# START OF DATA RECORDS

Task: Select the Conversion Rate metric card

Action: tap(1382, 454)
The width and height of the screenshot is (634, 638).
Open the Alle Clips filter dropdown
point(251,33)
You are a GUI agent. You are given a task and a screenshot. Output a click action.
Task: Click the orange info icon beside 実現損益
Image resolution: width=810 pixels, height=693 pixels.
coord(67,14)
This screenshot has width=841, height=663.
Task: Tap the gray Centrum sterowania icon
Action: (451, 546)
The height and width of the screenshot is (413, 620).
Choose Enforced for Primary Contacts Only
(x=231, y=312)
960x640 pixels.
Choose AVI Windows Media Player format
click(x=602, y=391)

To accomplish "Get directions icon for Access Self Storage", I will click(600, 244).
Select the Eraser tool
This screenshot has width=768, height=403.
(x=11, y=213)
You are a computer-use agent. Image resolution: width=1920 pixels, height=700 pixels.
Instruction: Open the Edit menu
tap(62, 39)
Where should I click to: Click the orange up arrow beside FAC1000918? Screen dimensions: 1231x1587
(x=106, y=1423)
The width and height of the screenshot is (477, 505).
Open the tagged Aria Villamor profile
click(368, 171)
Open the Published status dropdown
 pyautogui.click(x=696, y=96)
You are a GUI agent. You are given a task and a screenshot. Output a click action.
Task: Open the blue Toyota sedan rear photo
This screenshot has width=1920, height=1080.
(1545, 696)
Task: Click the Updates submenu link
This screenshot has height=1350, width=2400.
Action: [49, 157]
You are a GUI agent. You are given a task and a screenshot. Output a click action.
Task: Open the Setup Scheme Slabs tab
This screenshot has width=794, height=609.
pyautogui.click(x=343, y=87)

# END OF DATA RECORDS

*TASK BRIEF:* Reproduce all of the lines above word for word, from the first to the last.

*FINAL ANSWER:*
Task: Select the Conversion Rate metric card

Action: tap(1382, 454)
The width and height of the screenshot is (634, 638).
Open the Alle Clips filter dropdown
point(251,33)
You are a GUI agent. You are given a task and a screenshot. Output a click action.
Task: Click the orange info icon beside 実現損益
Image resolution: width=810 pixels, height=693 pixels.
coord(67,14)
This screenshot has width=841, height=663.
Task: Tap the gray Centrum sterowania icon
Action: (451, 546)
The height and width of the screenshot is (413, 620).
Choose Enforced for Primary Contacts Only
(x=231, y=312)
960x640 pixels.
Choose AVI Windows Media Player format
click(x=602, y=391)

To accomplish "Get directions icon for Access Self Storage", I will click(600, 244).
Select the Eraser tool
This screenshot has width=768, height=403.
(x=11, y=213)
You are a computer-use agent. Image resolution: width=1920 pixels, height=700 pixels.
Instruction: Open the Edit menu
tap(62, 39)
Where should I click to: Click the orange up arrow beside FAC1000918? Screen dimensions: 1231x1587
(x=106, y=1423)
The width and height of the screenshot is (477, 505).
Open the tagged Aria Villamor profile
click(368, 171)
Open the Published status dropdown
 pyautogui.click(x=696, y=96)
You are a GUI agent. You are given a task and a screenshot. Output a click action.
Task: Open the blue Toyota sedan rear photo
This screenshot has width=1920, height=1080.
(1545, 696)
Task: Click the Updates submenu link
This screenshot has height=1350, width=2400.
Action: [49, 157]
You are a GUI agent. You are given a task and a screenshot. Output a click action.
Task: Open the Setup Scheme Slabs tab
This screenshot has width=794, height=609.
pyautogui.click(x=343, y=87)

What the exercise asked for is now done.